» Written instruction: Copy the records below word for word, keeping every line in its original order.

» Exercise material:
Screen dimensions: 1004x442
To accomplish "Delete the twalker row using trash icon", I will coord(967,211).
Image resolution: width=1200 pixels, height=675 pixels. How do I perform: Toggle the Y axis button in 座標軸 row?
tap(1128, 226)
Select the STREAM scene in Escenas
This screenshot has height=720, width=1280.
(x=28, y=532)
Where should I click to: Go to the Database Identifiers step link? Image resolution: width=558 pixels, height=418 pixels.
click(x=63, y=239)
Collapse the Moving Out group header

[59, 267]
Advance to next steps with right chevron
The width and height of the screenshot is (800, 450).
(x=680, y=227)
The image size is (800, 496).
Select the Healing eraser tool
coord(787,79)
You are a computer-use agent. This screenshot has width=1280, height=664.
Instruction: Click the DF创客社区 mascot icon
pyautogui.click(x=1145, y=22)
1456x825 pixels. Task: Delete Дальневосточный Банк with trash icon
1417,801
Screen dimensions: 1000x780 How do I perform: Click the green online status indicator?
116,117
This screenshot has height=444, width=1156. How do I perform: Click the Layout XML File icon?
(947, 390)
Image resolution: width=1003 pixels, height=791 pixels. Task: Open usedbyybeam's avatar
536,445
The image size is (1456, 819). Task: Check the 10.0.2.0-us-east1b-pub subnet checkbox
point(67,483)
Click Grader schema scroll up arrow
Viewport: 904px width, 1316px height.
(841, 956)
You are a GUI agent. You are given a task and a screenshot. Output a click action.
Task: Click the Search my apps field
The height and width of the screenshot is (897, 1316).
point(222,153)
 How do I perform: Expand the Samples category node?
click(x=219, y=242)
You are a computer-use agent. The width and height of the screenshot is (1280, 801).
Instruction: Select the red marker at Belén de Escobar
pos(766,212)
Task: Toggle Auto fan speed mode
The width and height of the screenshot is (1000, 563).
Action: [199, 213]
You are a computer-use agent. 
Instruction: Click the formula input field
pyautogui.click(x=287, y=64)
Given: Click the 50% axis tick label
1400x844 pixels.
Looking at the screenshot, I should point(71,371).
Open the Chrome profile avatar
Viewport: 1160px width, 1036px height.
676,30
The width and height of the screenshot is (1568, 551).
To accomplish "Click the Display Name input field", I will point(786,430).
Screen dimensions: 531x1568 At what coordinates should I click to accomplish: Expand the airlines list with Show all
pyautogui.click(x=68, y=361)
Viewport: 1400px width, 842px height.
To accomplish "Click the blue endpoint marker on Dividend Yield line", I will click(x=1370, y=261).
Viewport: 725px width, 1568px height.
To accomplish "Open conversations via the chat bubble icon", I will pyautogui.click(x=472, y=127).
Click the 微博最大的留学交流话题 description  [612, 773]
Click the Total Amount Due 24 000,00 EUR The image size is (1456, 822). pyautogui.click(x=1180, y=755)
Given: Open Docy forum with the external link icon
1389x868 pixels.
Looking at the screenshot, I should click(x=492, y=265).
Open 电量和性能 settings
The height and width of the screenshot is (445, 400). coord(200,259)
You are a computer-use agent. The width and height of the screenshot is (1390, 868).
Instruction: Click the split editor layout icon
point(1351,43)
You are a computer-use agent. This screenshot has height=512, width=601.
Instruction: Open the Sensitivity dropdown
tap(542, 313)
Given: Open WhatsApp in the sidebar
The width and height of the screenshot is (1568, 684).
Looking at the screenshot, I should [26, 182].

» Result of this task:
Screen dimensions: 1004x442
To accomplish "Delete the twalker row using trash icon", I will coord(967,211).
Image resolution: width=1200 pixels, height=675 pixels. How do I perform: Toggle the Y axis button in 座標軸 row?
tap(1128, 226)
Select the STREAM scene in Escenas
This screenshot has height=720, width=1280.
(x=28, y=532)
Where should I click to: Go to the Database Identifiers step link? Image resolution: width=558 pixels, height=418 pixels.
click(x=63, y=239)
Collapse the Moving Out group header

[59, 267]
Advance to next steps with right chevron
The width and height of the screenshot is (800, 450).
(x=680, y=227)
The image size is (800, 496).
Select the Healing eraser tool
coord(787,79)
You are a computer-use agent. This screenshot has width=1280, height=664.
Instruction: Click the DF创客社区 mascot icon
pyautogui.click(x=1145, y=22)
1456x825 pixels. Task: Delete Дальневосточный Банк with trash icon
1417,801
Screen dimensions: 1000x780 How do I perform: Click the green online status indicator?
116,117
This screenshot has height=444, width=1156. How do I perform: Click the Layout XML File icon?
(947, 390)
Image resolution: width=1003 pixels, height=791 pixels. Task: Open usedbyybeam's avatar
536,445
The image size is (1456, 819). Task: Check the 10.0.2.0-us-east1b-pub subnet checkbox
point(67,483)
Click Grader schema scroll up arrow
Viewport: 904px width, 1316px height.
(841, 956)
You are a GUI agent. You are given a task and a screenshot. Output a click action.
Task: Click the Search my apps field
The height and width of the screenshot is (897, 1316).
point(222,153)
 How do I perform: Expand the Samples category node?
click(x=219, y=242)
You are a computer-use agent. The width and height of the screenshot is (1280, 801).
Instruction: Select the red marker at Belén de Escobar
pos(766,212)
Task: Toggle Auto fan speed mode
The width and height of the screenshot is (1000, 563).
Action: [199, 213]
You are a computer-use agent. 
Instruction: Click the formula input field
pyautogui.click(x=287, y=64)
Given: Click the 50% axis tick label
1400x844 pixels.
Looking at the screenshot, I should point(71,371).
Open the Chrome profile avatar
Viewport: 1160px width, 1036px height.
676,30
The width and height of the screenshot is (1568, 551).
To accomplish "Click the Display Name input field", I will point(786,430).
Screen dimensions: 531x1568 At what coordinates should I click to accomplish: Expand the airlines list with Show all
pyautogui.click(x=68, y=361)
Viewport: 1400px width, 842px height.
To accomplish "Click the blue endpoint marker on Dividend Yield line", I will click(x=1370, y=261).
Viewport: 725px width, 1568px height.
To accomplish "Open conversations via the chat bubble icon", I will pyautogui.click(x=472, y=127).
Click the 微博最大的留学交流话题 description  [612, 773]
Click the Total Amount Due 24 000,00 EUR The image size is (1456, 822). pyautogui.click(x=1180, y=755)
Given: Open Docy forum with the external link icon
1389x868 pixels.
Looking at the screenshot, I should click(x=492, y=265).
Open 电量和性能 settings
The height and width of the screenshot is (445, 400). coord(200,259)
You are a computer-use agent. The width and height of the screenshot is (1390, 868).
Instruction: Click the split editor layout icon
point(1351,43)
You are a computer-use agent. This screenshot has height=512, width=601.
Instruction: Open the Sensitivity dropdown
tap(542, 313)
Given: Open WhatsApp in the sidebar
The width and height of the screenshot is (1568, 684).
Looking at the screenshot, I should [26, 182].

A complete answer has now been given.